Un étranger au loin s’était mis sur un seul genou et avait tiré avec sa carabine de chasse au milieu des trois. Je n’en sais pas plus long. Étant jeune je n’avais pas posé de questions.

 

Le vendredi, avec son programme chargé, il fallait qu’elle trouve du temps pour faire une cuisson de pains, une douzaine au moins. Quand on arrivait de l’école à la course, on pouvait se régaler d’une bonne tranche de pain frais couvert d’une couche de crème épaisse (la crème fermière), et y laisser fondre également une couche de sucre brun. Pliée en deux pour ne rien perdre, on mangeait une de nos récompenses de la semaine, mais jamais deux, car il fallait se garder de la place pour le souper.
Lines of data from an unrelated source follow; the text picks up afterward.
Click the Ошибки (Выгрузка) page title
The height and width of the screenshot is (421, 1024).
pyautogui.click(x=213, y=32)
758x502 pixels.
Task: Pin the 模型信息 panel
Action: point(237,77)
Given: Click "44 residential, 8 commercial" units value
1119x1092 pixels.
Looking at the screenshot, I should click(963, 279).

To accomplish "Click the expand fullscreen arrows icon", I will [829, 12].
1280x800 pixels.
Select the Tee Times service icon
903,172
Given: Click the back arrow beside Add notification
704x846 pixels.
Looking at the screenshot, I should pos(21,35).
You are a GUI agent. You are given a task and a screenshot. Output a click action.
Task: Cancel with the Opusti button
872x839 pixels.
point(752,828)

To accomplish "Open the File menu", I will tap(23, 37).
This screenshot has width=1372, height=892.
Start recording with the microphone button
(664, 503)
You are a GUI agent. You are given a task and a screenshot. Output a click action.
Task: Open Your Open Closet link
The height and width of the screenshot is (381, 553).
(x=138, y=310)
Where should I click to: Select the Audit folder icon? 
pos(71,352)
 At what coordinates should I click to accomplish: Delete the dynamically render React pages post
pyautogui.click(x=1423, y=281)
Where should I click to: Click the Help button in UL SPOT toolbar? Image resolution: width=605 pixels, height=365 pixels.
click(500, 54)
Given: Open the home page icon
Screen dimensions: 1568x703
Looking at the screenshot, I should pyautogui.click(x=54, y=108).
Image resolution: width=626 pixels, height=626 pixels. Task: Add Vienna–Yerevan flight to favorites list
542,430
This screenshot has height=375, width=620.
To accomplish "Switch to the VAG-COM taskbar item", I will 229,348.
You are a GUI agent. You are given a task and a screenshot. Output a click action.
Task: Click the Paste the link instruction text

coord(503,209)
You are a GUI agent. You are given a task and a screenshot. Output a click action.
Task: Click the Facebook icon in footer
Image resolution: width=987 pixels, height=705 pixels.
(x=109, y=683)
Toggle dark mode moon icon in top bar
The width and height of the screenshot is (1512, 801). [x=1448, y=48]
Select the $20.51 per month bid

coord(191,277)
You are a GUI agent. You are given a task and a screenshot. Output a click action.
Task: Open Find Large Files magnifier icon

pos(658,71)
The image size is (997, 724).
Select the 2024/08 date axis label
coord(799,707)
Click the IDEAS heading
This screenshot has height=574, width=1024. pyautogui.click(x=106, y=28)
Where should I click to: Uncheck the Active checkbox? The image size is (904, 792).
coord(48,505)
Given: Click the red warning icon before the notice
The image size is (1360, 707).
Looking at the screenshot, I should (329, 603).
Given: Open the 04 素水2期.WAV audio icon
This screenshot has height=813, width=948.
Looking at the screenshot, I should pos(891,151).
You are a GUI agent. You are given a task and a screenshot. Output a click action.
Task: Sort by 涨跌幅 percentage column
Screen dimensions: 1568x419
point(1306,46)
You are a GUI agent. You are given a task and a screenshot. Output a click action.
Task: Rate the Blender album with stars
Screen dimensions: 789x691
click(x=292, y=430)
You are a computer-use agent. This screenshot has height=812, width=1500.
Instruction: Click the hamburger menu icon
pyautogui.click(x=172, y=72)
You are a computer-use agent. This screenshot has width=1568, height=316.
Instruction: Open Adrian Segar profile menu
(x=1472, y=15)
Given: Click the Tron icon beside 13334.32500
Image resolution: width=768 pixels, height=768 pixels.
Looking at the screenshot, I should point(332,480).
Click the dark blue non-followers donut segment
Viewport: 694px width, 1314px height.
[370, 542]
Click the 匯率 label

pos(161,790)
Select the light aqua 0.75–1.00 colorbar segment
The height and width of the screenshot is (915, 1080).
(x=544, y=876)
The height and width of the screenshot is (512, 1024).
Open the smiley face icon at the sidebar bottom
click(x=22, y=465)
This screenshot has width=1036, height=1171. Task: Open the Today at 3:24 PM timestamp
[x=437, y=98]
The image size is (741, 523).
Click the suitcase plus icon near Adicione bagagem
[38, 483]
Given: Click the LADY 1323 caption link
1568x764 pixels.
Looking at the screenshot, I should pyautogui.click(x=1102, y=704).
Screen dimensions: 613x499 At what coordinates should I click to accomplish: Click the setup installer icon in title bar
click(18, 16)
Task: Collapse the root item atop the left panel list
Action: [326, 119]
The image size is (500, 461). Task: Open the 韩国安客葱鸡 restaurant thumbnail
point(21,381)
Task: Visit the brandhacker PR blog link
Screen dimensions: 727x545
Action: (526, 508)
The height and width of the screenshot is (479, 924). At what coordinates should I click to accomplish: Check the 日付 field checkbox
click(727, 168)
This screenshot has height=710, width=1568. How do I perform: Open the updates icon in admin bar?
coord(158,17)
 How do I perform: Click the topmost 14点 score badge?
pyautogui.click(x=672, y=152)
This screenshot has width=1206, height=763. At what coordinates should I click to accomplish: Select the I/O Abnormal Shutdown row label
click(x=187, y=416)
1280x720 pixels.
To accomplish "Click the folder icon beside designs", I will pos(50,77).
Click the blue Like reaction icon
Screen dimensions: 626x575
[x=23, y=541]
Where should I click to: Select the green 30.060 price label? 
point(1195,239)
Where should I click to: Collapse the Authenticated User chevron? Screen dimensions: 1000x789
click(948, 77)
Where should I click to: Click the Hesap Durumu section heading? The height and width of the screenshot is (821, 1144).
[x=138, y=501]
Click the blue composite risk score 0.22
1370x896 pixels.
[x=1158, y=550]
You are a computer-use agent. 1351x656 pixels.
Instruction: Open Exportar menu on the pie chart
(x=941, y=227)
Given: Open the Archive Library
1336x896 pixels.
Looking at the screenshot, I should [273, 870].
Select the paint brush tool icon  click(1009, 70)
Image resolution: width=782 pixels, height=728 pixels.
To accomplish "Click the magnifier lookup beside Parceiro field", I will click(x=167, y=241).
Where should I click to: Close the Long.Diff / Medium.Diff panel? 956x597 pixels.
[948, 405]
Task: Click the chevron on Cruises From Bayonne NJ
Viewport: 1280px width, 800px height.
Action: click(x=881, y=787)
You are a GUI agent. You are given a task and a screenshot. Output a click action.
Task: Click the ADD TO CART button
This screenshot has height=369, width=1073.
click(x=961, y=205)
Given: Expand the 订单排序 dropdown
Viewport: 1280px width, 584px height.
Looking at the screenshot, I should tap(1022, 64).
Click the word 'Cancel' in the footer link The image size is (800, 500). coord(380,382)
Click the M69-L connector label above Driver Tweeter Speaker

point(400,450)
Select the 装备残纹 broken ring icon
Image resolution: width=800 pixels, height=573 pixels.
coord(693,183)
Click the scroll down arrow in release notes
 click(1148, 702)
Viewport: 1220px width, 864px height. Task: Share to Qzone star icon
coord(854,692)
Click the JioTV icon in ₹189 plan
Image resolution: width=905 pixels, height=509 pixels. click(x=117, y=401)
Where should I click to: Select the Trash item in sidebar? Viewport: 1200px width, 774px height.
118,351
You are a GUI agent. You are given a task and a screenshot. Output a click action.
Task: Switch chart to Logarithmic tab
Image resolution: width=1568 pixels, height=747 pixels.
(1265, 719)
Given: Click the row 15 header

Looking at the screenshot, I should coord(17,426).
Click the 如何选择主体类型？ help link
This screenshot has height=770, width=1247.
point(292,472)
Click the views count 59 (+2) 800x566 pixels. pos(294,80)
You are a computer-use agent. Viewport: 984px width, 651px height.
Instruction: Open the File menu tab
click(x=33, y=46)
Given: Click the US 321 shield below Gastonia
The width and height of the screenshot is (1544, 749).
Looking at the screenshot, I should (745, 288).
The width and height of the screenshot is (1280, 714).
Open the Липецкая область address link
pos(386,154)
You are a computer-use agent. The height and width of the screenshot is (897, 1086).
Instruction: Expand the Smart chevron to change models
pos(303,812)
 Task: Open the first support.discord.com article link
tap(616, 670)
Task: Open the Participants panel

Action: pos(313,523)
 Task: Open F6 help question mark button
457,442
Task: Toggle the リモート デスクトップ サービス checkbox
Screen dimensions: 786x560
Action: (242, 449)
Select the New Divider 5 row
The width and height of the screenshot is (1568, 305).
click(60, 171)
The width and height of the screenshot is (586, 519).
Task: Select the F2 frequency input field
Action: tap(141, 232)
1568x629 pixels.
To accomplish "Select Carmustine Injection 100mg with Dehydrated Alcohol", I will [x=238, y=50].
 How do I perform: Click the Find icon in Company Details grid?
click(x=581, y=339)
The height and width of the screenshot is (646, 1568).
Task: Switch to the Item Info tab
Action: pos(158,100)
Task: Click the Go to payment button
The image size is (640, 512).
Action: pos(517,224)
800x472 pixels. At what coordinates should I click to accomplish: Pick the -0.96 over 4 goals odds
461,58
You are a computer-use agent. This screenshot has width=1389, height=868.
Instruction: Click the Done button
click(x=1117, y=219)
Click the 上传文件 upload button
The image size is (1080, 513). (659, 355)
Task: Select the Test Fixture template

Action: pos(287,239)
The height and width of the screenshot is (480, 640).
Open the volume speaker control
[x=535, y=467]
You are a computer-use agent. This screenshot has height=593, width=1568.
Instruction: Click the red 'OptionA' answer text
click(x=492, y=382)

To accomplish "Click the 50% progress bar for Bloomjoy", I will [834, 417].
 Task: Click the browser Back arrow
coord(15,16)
C’était aussi pour nous faire oublier notre semaine en classe et nous préparer pour notre fin de semaine. Je dois vous avouer que ça valait la peine. Nous n’avions pas de fruits hors saison, nous n’avions pas de bonbons, ou très rarement. Si nous n’étions pas trop pressés, le sucre brun fondait dans la crème et nous pouvions en ajouter une autre couche en faisant bien attention de ne pas en échapper. Ça, c’était bon! Inoubliable! Je peux encore le voir et y goûter. Ça dépasse tout ce que les jeunes d’aujourd’hui peuvent manger.

 

Il ne faut pas oublier que dans ces années-là, il n’y avait pas de sacs en plastique ni de contenants en plastique pour mettre de côté les restants. Pas de congélateur à réfrigération élevée. Alors les restants importants comme la crème, le lait et le beurre étaient descendus dans une glacière qui était en fait un puits ouvert d’une quinzaine de pieds de profondeur, souvent creusé tout près d’une rivière pour avoir un échange d’eau, et c’est là que nous gardions les aliments pour quelques jours.